Stefan Steurs suggested that many of the XP sayings sound like slogans to him. I agreed that they are like slogans. I’m not sure whether he thinks slogans are bad, good, annoying, or useful, but surely neither he nor I think that slogans are precisely true.
Ideals
It occurred to me here in the middle of the night that those sayings are not exactly slogans, so much as they express ideals. Let’s talk about whether “automate all tests” is even a reasonable ideal.
On the one hand, it couldn’t possibly be a reasonable ideal, as Michael Bolton has so cleverly established by pointing out that if all tests were automated, there couldn’t be any manual tests and there are clearly some tests that can only be done manually. Therefore, he apparently concludes, the suggestion to automate all tests is meaningless, null and void, without merit, empty of value, and generally not such a good idea.
As might be anticipated, I hold a different view.
Excellence
Probably most of my interlocutors would agree with the following proposition, though I haven’t tried it on them:
It is of great value on a software project to be truly excellent at automated testing.
What does this mean? The great philosopers Bill and Ted advised us to be excellent to each other. While this is “excellent” advice, it isn’t entirely clear how to be excellent, rather than merely good. Such is the case with automated testing, as well.
Many projects – even some of my own – don’t have much in the way of automated testing. A quick examination of what is happening on those projects will usually show places where there would be great value to more automated tests. It’s easy to get a team to see that they “could use a few more automated tests”.
That’s a good thing, isn’t it? It’s a step on the road to excellence.
Yes, it is a step, and yes, it’s a good thing. On a given day, I’d try to take some pleasure and pride from having helped someone take that step. Other days, not so much.
How Good Do You Want to Be, and When?
I’ve been feeling a little dissatisfied lately, when folks I work with take a few steps in a good direction, and then stop stepping, deciding they’re good enough. Now, hell, I’m surely not perfect, and in many areas probably don’t measure up to anyone’s standard of good enough, yet you don’t see me, marching forward in all directions, becoming smarter, healthier, better looking, more modest, and more excellent at test automation. So who am I to talk about Good Enough not being good enough?
Well, I’m just me. The question I’ve recently been asking myself and those around me is, “How good do you want to be, and when?” I decide for myself: you decide for yourself. If, in some area, our answer is “I want to be excellent,” then here’s something we need to understand and embrace:
Excellence is a Matter of Inches
The transition from good enough to excellent occurs at the high end of the range of capability in every endeavor. The fastest runner is fractions of a second faster than the second best, and not very much faster than even the mediocre ones. The world high jump record is about 7.9 feet; mere high school students have cleared 7.15 or more.

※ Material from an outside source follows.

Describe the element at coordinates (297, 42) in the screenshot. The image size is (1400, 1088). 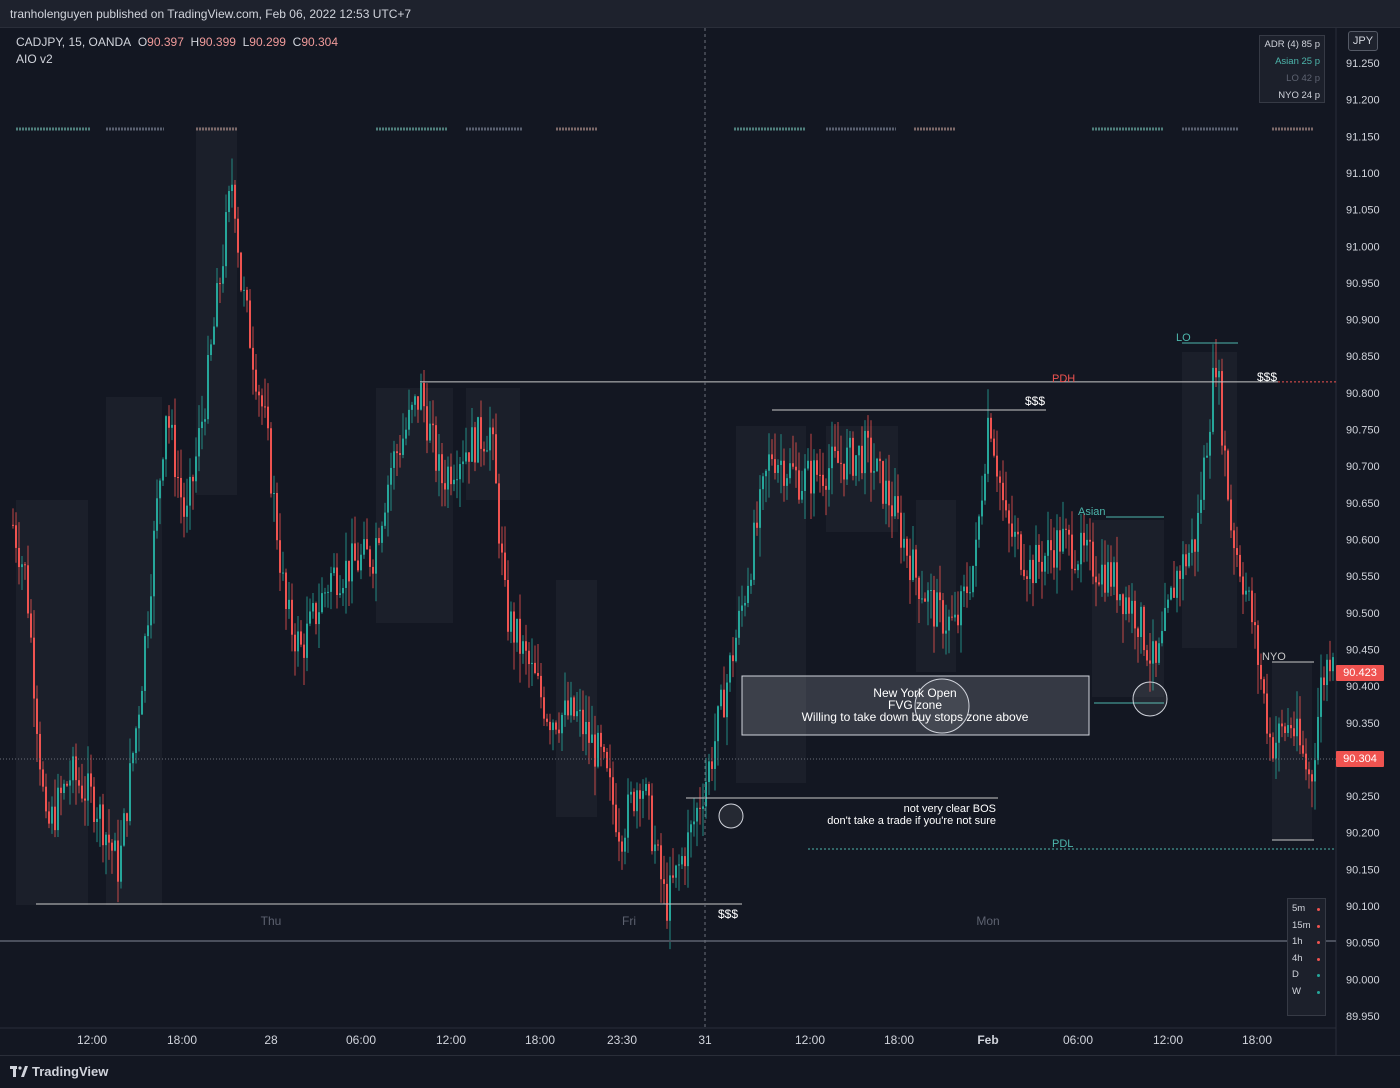
I see `close-label: C` at that location.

Every realm is like that: at the high end the differences come in the last little bit.
We can choose where to be excellent, and where to be good enough. If we choose to be excellent at automated testing, I think we’ll find that, from where most of us stand today, excellent lies so close to “automate all tests” as to be indistinguishable.
So that’s my advice: if we want to be excellent at automated testing, we should set out to automate all tests. We’ll probably never get there, but we might get the Silver and Gold along the way.